Example: "Doors at 7.15."
Doors do what? Open? Sit slightly ajar? Rotate in five dimensions? When is the support on? When is the actual event? Are they just trying to screw up your entire evening?
These questions were high in our mind as we queued outside the venue on Saturday night. The people behind us in the queue milled around, unconcerned with the world. Gradually, they became the people next to us in the queue. And then slightly ahead of us in the queue. Completely unaware of the world around them, or of the curious pressure I was feeling. Fortunately, the queue started moving, and they were no longer in front of us.
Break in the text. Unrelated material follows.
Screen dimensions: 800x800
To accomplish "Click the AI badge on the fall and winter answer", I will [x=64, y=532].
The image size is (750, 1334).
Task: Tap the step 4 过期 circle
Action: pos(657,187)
Indeed, much of the queue moved past them...
Many people there knew the venue. We didn't. They knew where to stand and mill around to stand a good chance of getting seats. We didn't. We were, however, early enough in there to get a stonking place to stand - just next to the sound desk, handy for the bar, and with a fantastic view of the stage.
But was it any good?
Why yes. It was simply sublime. The support act, Heidi Talbot opened for Eddi, and performed six or seven songs from her album In Love and Light, accompanied by the always excellent Boo Hewerdine
on guitar. I believe it's her first tour as a solo act, and she was a pleasure - a slightly nervous stage presence, but when she sang it was clear and confident - a faintly ethereal quality to her voice without it being contrived in any way.
Eddi Reader took to the stage about 9. And for a shade over 2 hours, she filled the room with a mixture of material from her new album ("Buy the bootleg because I need a new Dyson"), her Burns album, and the occasional song from the very early 90s. Funny, approachable, stunning, and a pleasure to listen to - the highlights would be when she performed a song with just her and drums, and when she dragged Brian Kennedy on to the stage to join her for an encore.
That said, it was the first gig I've been to that I can remember where they skipped that business where the band go off, and the audience clap, and the band go back on again. It turned out they were tight for time - at 11.30, the venue had to become a night club, people had to pay to get in, so the band had to clear out. A shame, because you really felt that they wanted to play on for hours. And I'd have been happy to watch them.